Let us again marvel at this Gift, which the Church rightly calls the Source and Summit of our Faith! The Hidden Jesus (as the children of Fatima to whom our Blessed Mother appeared, called Him) Who full of humility came to us originally as a Baby so that we might lovingly cuddle Him in our arms; Who suffered horribly so that we could, as redeemed children, be held in His loving arms; now even more humbly shows us His love, and bundles His infinity up so that we may welcome Him into ourselves, in an utter act of mutual surrender. He Himself becomes "our daily bread" for which He taught us to pray; the Living Bread which came down from Heaven and gives us eternal life. And though He is Hidden, He is as physically, tangibly present as He was when He calmed the sea, cured the sick, suffered, died, and rose again! He truly is Emmanuel: God with us--who promised to be with us even to the end of the age, and who keeps that promise, abiding with us in every Tabernacle throughout the world, inviting us to participate in Calvary and make His sacrifice our own.
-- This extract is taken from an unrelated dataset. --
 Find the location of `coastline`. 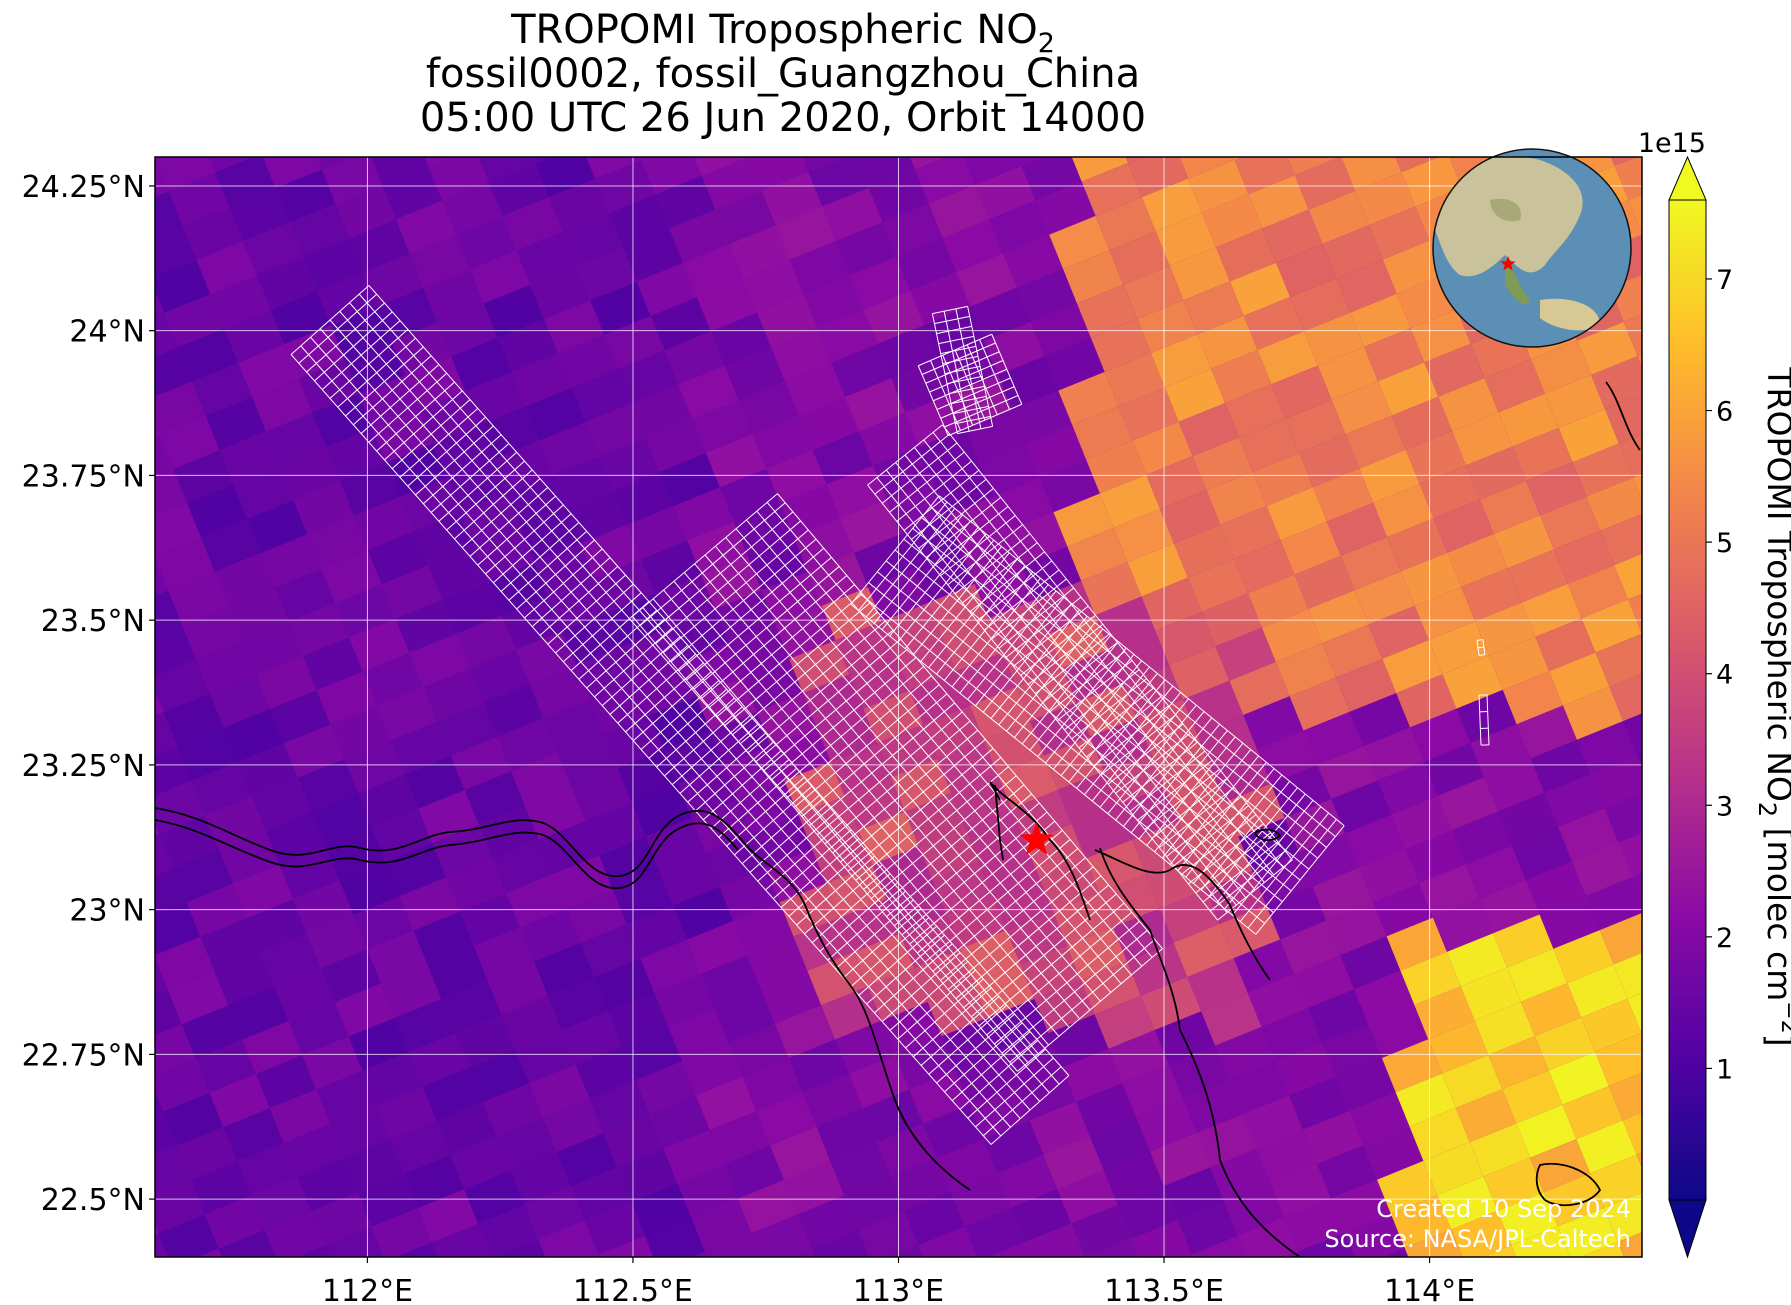

coastline is located at coordinates (1200, 1052).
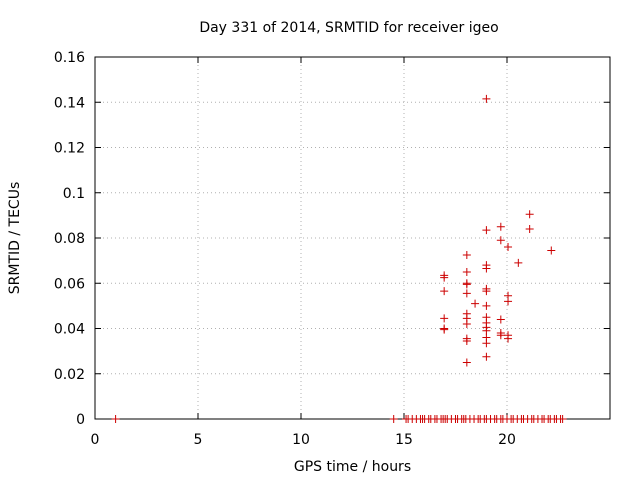  What do you see at coordinates (70, 375) in the screenshot?
I see `y-tick-label: 0.02` at bounding box center [70, 375].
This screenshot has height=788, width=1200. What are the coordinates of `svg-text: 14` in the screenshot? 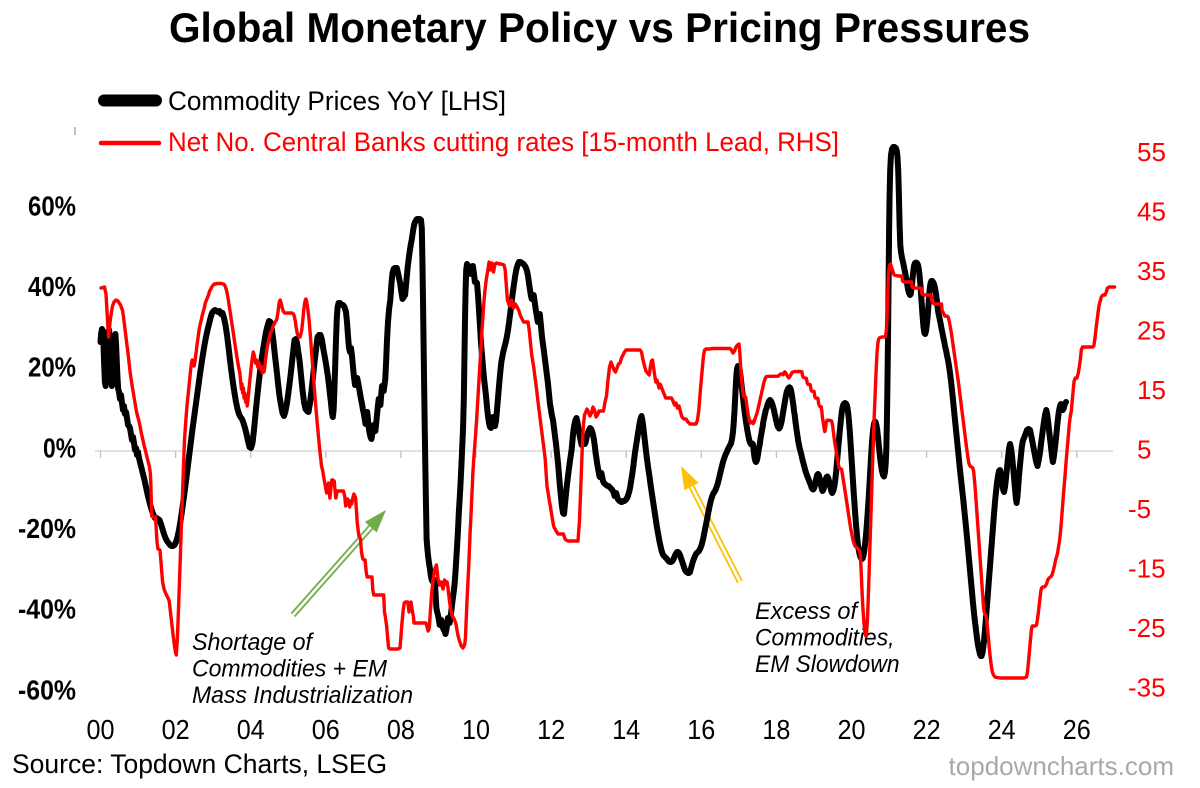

And that is precisely the flipside of the blessing of His Presence. Through His gift of Himself in the Eucharist, He makes His sacrifice present to us. We participate in His sacrifice of two millenia past by making it literally, spiritually present on the altar. Just like the ancient Hebrews participated in the lamb's saving passover blood by eating it, so we too participate in the Lamb of God's saving Passover blood by eating Him in Holy Communion. We bring Him into our very being, and His grace transforms us to be more and more like Him!

Just as with His Apostles of two thousand years ago, Jesus ardently longs to be with us. He has made Himself readily available to us. All He asks is for the faith to respond to His invitation: "Look, I am standing at the door, knocking. If one of you hears me calling and opens the door, I will come in to share a meal at that person's side" (Rev. 3:20).

Jesus said, "This is My Body...This is My Blood..." Let us have the faith to take Him at His Word, and receive Him, truly present, as often as we can. Let us take the time to adore Him as He remains present in the Tabernacle, or in the Monstrance, remembering that He is also in our hearts and our bodies. Let us love Him with the same selfless abandon with which He has loved and continues to love us.

Adeste, fidelis.
O come, let us adore Him, truly Present: Body, Blood, Soul, and Divinity.
Amen.

(Category: Catholic Devotions: The Rosary.)